Americans are taking the time on Saturday to mark the 78th anniversary of the Japanese attack on American soil at Pearl Harbor in Hawaii, which killed more than 2,400 people.
On Sunday, December 7, 1941, Japanese aircraft descended over Pearl Harbor around 7:50 a.m. Within two hours, 2,403 people were killed, and 18 ships either suffered damage or sank entirely, and 180 aircraft were completely destroyed.
According to the Pearl Harbor Visitors Bureau, 2,403 died in the attacks, including 2,008 from the Navy, 218 from the Army, 109 Marines, and 68 civilians. The attack was considered to be the deadliest attack on U.S. soil until 9/11.
Of the dead, 1,177 were on the USS Arizona, the wreckage of the ship which now serves as a memorial to all those who died in the attacks.
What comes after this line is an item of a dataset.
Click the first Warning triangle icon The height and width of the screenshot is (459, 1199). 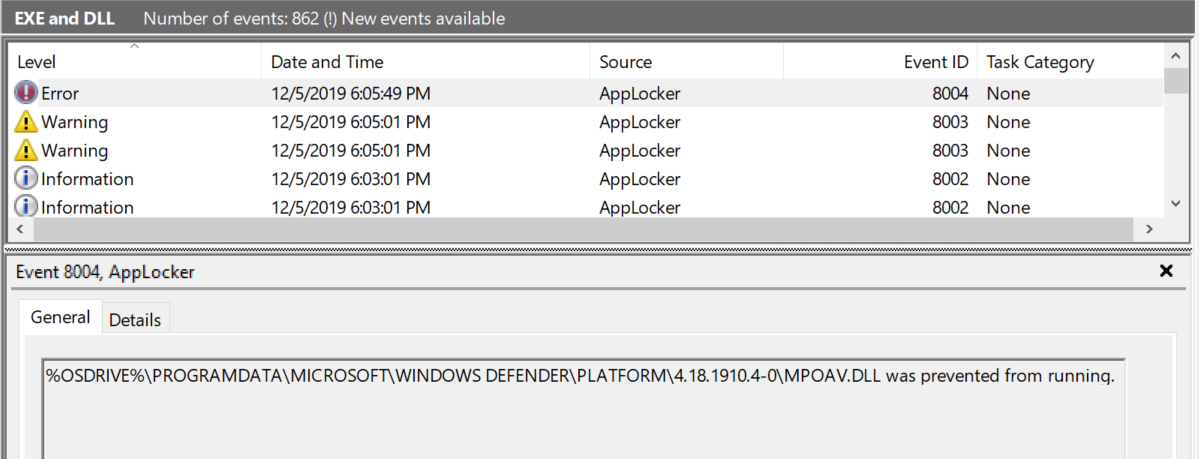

Fifty-five Japanese also died that day.
There were also 1,143 wounded in the attacks, including 710 Navy, 364 Army, 69 Marines, and 103 civilians.
The raid on the major U.S. naval base near Honolulu was the catalyst for bringing the U.S. into World War II. President Franklin Delano Roosevelt called December 7, 1941, “a date which will live in infamy.”
The Japanese eventually surrendered after the U.S. used nuclear weapons to bomb Hiroshima and Nagasaki on August 6, 1945, and August 9, 1945, consecutively.
Congress designated December 7 as National Pearl Harbor Remembrance Day on August 23, 1994, according to the National Park Service.
All American flags should be lowered to half-staff at sunrise and raised at sunset to commemorate the anniversary.
The Pearl Harbor Visitor Center, the U.S. Navy, and the National Park Service will all host the 78th annual National Pearl Harbor Remembrance Day commemoration ceremony to honor those who lost their lives at 7:50 a.m. on Saturday.